▶ [Work order]: Leave out the pictures, and copy exactly the lines from the line with "The image size is (740, 600)." through the last line of the data below.
---------- Given information ----------
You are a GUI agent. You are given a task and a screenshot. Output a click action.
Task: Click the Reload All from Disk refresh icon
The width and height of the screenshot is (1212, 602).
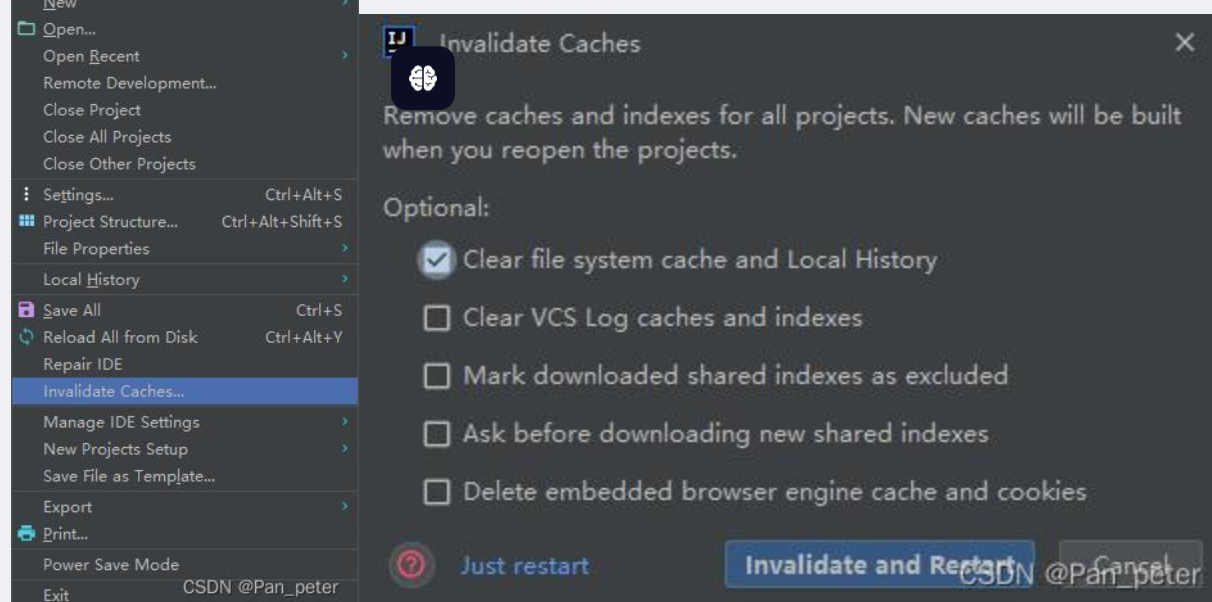(x=26, y=337)
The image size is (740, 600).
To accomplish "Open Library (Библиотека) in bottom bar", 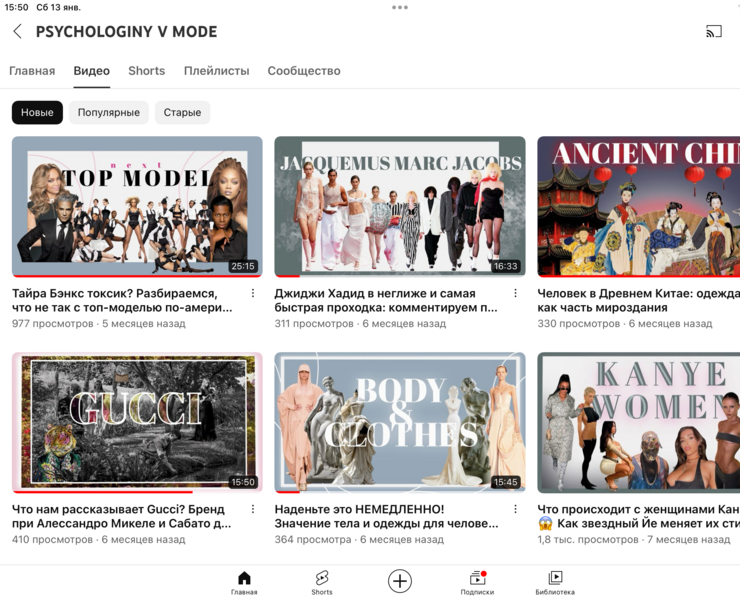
----------
▶ [Output of the exercise]:
The image size is (740, 600).
To accomplish "Open Library (Библиотека) in bottom bar", 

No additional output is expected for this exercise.